Patchwork [V2] hgweb: make refresh interval configurable

login
register
mail settings
Submitter Gregory Szorc
Date Aug. 23, 2015, 6:01 a.m.
Message ID <3ea9ccc86445b39ae41a.1440309690@gps-mbp>
Download mbox | patch
Permalink /patch/10262/
State Accepted
Commit 06320fb1169935a68082895c146a3a2fda2ba62a
Headers show

Comments

Gregory Szorc - Aug. 23, 2015, 6:01 a.m.
# HG changeset patch
# User Gregory Szorc <gregory.szorc@gmail.com>
# Date 1440309591 25200
#      Sat Aug 22 22:59:51 2015 -0700
# Node ID 3ea9ccc86445b39ae41af1621ad87663e5ad6ed0
# Parent  d9d3d49c4cf77049d12920980e91bf8e4a4ecda2
hgweb: make refresh interval configurable

hgwebdir refreshes the set of known repositories periodically.
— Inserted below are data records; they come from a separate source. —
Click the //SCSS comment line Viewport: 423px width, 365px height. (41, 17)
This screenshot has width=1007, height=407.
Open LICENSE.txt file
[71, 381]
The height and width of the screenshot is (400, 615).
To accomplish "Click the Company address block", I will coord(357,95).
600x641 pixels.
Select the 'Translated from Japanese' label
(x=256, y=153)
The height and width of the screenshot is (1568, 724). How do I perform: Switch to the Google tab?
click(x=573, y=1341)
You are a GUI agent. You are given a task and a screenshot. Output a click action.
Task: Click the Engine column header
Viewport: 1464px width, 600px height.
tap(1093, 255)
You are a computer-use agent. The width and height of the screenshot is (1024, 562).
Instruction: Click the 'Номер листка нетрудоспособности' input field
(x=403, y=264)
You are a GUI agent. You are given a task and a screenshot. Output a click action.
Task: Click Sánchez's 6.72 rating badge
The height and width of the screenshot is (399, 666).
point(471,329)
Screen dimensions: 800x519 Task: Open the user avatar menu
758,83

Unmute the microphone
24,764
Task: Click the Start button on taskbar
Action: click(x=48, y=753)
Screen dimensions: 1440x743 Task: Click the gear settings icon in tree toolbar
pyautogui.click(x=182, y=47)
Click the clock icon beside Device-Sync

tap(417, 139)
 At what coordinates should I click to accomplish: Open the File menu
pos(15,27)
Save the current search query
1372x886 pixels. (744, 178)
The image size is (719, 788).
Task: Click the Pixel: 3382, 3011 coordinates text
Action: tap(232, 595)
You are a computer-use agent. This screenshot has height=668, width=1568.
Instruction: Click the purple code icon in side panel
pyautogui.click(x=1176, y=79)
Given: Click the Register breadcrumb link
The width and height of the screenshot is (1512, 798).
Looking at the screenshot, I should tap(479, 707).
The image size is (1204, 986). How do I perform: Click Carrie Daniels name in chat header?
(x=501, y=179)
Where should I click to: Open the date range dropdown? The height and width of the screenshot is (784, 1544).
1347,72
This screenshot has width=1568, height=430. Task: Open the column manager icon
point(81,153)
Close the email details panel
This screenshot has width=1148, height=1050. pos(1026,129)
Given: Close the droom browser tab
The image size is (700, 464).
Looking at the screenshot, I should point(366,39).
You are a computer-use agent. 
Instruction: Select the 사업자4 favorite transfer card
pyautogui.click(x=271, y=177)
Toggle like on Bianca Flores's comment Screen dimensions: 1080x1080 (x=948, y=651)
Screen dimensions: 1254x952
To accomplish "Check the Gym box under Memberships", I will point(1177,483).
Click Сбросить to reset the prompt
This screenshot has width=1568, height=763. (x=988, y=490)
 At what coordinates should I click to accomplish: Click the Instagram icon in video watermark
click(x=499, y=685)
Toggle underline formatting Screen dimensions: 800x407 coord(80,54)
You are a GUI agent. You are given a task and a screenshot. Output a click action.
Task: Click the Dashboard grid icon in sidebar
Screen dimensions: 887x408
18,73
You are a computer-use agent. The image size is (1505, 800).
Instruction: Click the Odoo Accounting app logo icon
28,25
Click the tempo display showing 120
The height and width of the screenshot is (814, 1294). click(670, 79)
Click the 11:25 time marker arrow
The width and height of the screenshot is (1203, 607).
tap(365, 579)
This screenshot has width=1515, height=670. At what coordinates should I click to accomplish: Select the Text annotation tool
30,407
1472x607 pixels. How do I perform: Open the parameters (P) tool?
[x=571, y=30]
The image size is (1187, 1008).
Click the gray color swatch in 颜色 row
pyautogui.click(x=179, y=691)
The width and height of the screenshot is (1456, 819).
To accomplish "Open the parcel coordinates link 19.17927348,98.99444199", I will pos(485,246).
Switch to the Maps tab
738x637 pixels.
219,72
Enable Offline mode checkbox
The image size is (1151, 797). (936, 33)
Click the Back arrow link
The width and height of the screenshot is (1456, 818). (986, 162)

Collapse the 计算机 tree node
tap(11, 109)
This
is necessary because refreshing on every request could add significant
request latency.

More than once I've found myself wanting to tweak this interval at
Mozilla. I've also wanted the ability to always refresh (often when
writing tests for our replication setup).

This patch makes the refresh interval configurable. Negative values
indicate to always refresh. The default is left unchanged.
Yuya Nishihara - Aug. 23, 2015, 2 p.m.
On Sat, 22 Aug 2015 23:01:30 -0700, Gregory Szorc wrote:
> # HG changeset patch
> # User Gregory Szorc <gregory.szorc@gmail.com>
> # Date 1440309591 25200
> #      Sat Aug 22 22:59:51 2015 -0700
> # Node ID 3ea9ccc86445b39ae41af1621ad87663e5ad6ed0
> # Parent  d9d3d49c4cf77049d12920980e91bf8e4a4ecda2
> hgweb: make refresh interval configurable
> 
> hgwebdir refreshes the set of known repositories periodically. This
> is necessary because refreshing on every request could add significant
> request latency.
> 
> More than once I've found myself wanting to tweak this interval at
> Mozilla. I've also wanted the ability to always refresh (often when
> writing tests for our replication setup).
> 
> This patch makes the refresh interval configurable. Negative values
> indicate to always refresh. The default is left unchanged.
> 
> diff --git a/mercurial/help/config.txt b/mercurial/help/config.txt
> --- a/mercurial/help/config.txt
> +++ b/mercurial/help/config.txt
> @@ -1751,8 +1751,16 @@ The full set of options is:
>  ``push_ssl``
>      Whether to require that inbound pushes be transported over SSL to
>      prevent password sniffing. Default is True.
>  
> +``refreshinterval``
> +    How frequently directory listings re-scan the filesystem for new
> +    repositories, in seconds. This is relevant when wildcards are used
> +    to define paths. Depending on how much filesystem traversal is
> +    required, refreshing may negatively impact performance.
> +
> +    Default is 20. Values less than or equal to 0 always refresh.
> +
>  ``staticurl``
>      Base URL to use for static files. If unset, static files (e.g. the
>      hgicon.png favicon) will be served by the CGI script itself. Use
>      this setting to serve them directly with the HTTP server.
> diff --git a/mercurial/hgweb/hgwebdir_mod.py b/mercurial/hgweb/hgwebdir_mod.py
> --- a/mercurial/hgweb/hgwebdir_mod.py
> +++ b/mercurial/hgweb/hgwebdir_mod.py
> @@ -78,19 +78,25 @@ def geturlcgivars(baseurl, port):
>  
>      return name, str(port), path
>  
>  class hgwebdir(object):
> -    refreshinterval = 20
> -
>      def __init__(self, conf, baseui=None):
>          self.conf = conf
>          self.baseui = baseui
> +        self.ui = None
>          self.lastrefresh = 0
>          self.motd = None
>          self.refresh()
>  
>      def refresh(self):
> -        if self.lastrefresh + self.refreshinterval > time.time():
> +        refreshinterval = 20
> +        if self.ui:

OT: not sure how important it is to delay the initialization of self.ui.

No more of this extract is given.